È proprio l’aspetto dell’integrazione che è senza ombra di dubbio quello più importante nell'intervento riabilitativo, ed è ciò che contraddistingue la figura del terapista dell’età evolutiva da altre figure che si occupano di riabilitazione.

I piani a cui mi riferisco possono essere così semplificati:

  • Linguaggio
  • Motricità
  • Emotività

Mi rendo conto che è un'individuazione molto grossolana, ma ci permette di agevolare la descrizione senza banalizzare il pensiero.

 

Un'analisi per "piani" dello sviluppo del bambino è ovviamente un artificio clinico, che serve, appunto, a semplificarne la descrizione, e quindi anche la comunicazione di questa con altri membri dell'equipe; le Valutazioni che noi Terapisti stiliamo, infatti, sono divise per aree, ed è una convenzione utile nel momento in cui un nostro collega si serve della nostra valutazione prima di iniziare un trattamento.

 

Anche i Piani Terapeutici hanno questa suddivisione.

Parliamo di una convenzione che non deve essere abbandonata, una convenzione che deve rimanere tale.

Una ripartizione in aree o piani, che deve però essere mantenuta solamente sulla carta.

Nel momento in cui si appronta un piano terapeutico, nel momento in cui il bambino è con noi nella stanza di terapia, il Riabilitatore deve aver bene in mente che il bambino non è scomposto per aree, né per piani, ma che quei livelli da noi individuati per definirne il profilo di sviluppo, sono fortemente intrecciati, interdipendenti.

Il terapista deve sapersi muovere tra i vari piani, trovare ed intrecciare i fili e spesso può rischiare di perdersi e di navigare a vista perdendo la meta.

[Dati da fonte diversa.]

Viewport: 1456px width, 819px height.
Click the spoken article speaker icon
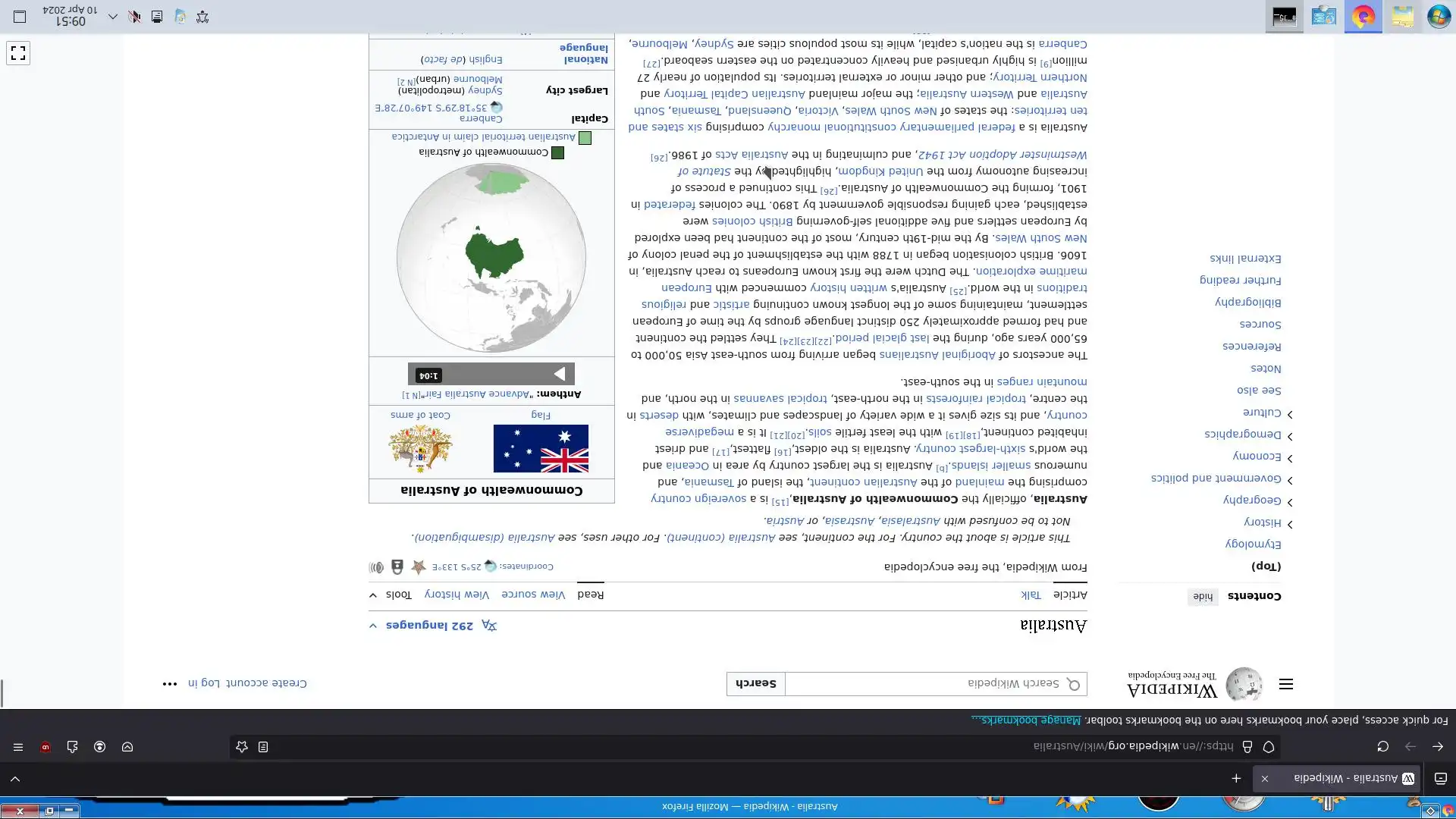coord(376,566)
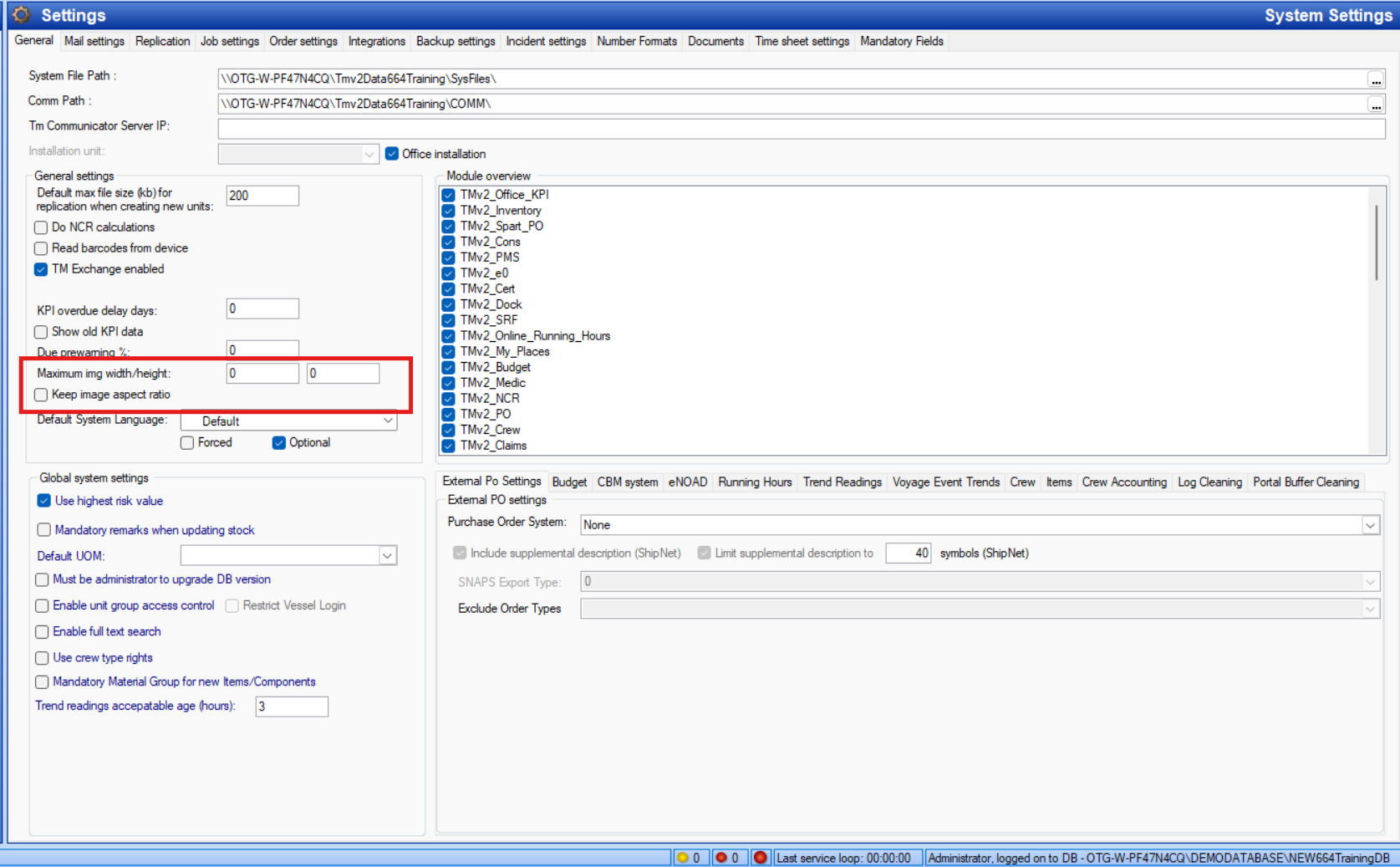Switch to the Mail settings tab
Image resolution: width=1400 pixels, height=867 pixels.
tap(94, 40)
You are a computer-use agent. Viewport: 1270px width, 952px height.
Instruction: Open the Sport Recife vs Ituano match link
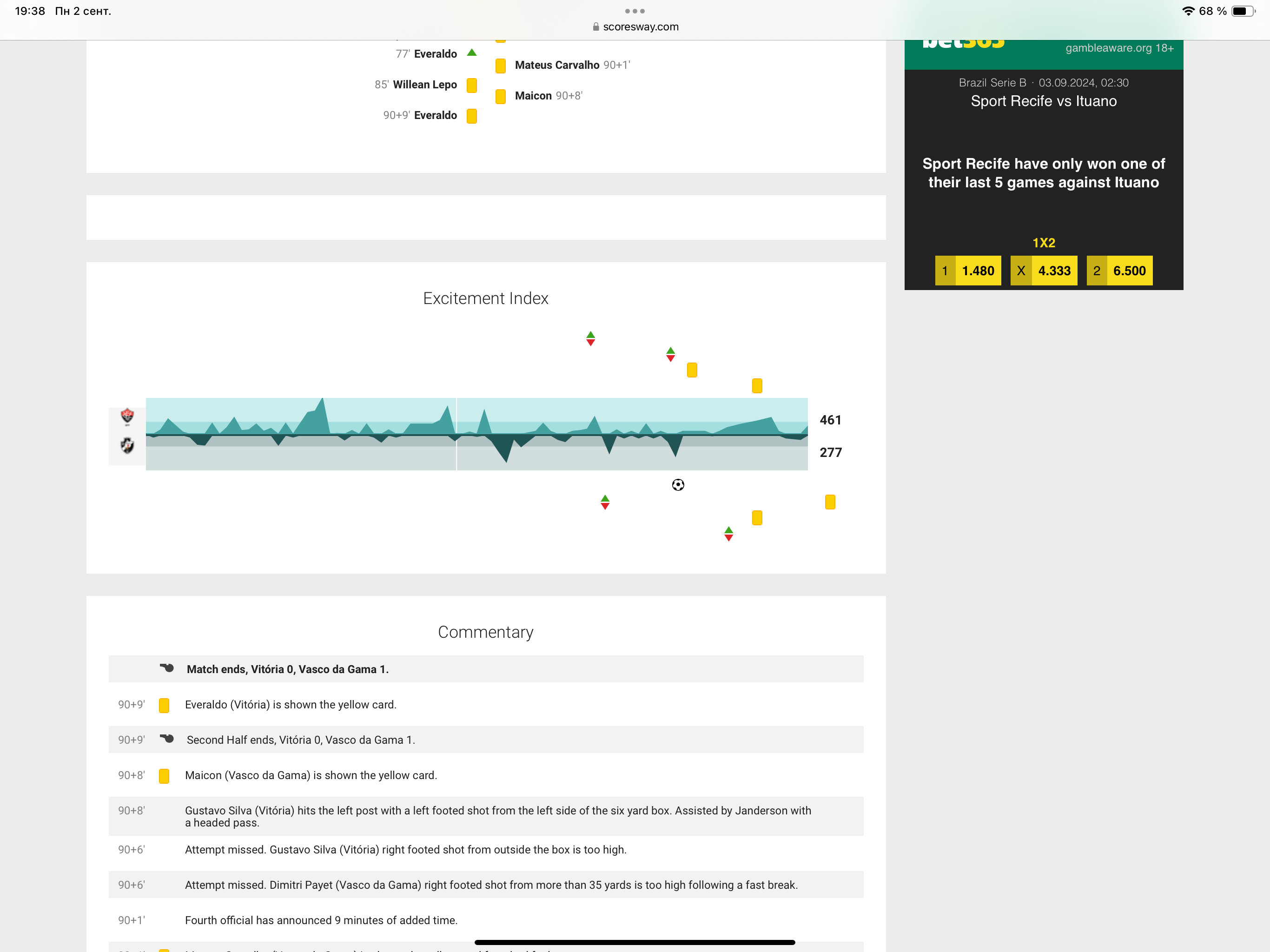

Nella stanza della terapia non è richiesta solo la tecnica. Un aspetto, spesso sottovalutato, o per lo meno preso poco in considerazione, sia dai Terapisti, ma anche da molte altre figure professionali dell'equipe, è la Relazione.

Quanto un Terapista è preparato dal suo percorso universitario ad affrontare il gioco della relazione?

Poco. Molto poco.

Gli strumenti per potersi preparare, per provare ad essere pronto, vengono dati, sotto la forma di "domande" e di "dubbi"; "domande" e "dubbi" che il Terapista deve essere in grado di capire essere sue, non del bambino né tantomeno dei genitori.

 

Gli incontri di Polivisione possono aiutarci a non perderci e a sostenerci. In che modo?

Assumendo diverse prospettive, fornendo occhi diversi di diverse figure professionali e di diverse persone. Ci permette di portare le nostre domande, sostiene i nostri momenti di smarrimento e alcune volte ci aiuta ad intravedere di nuovo gli obiettivi prefissati.

Sicuramente non darà risposta ad ogni nostro dubbio, ma aiuta a rendere più chiare le nostre domande e ci indirizza verso un percorso, anche Terapeutico, più corretto.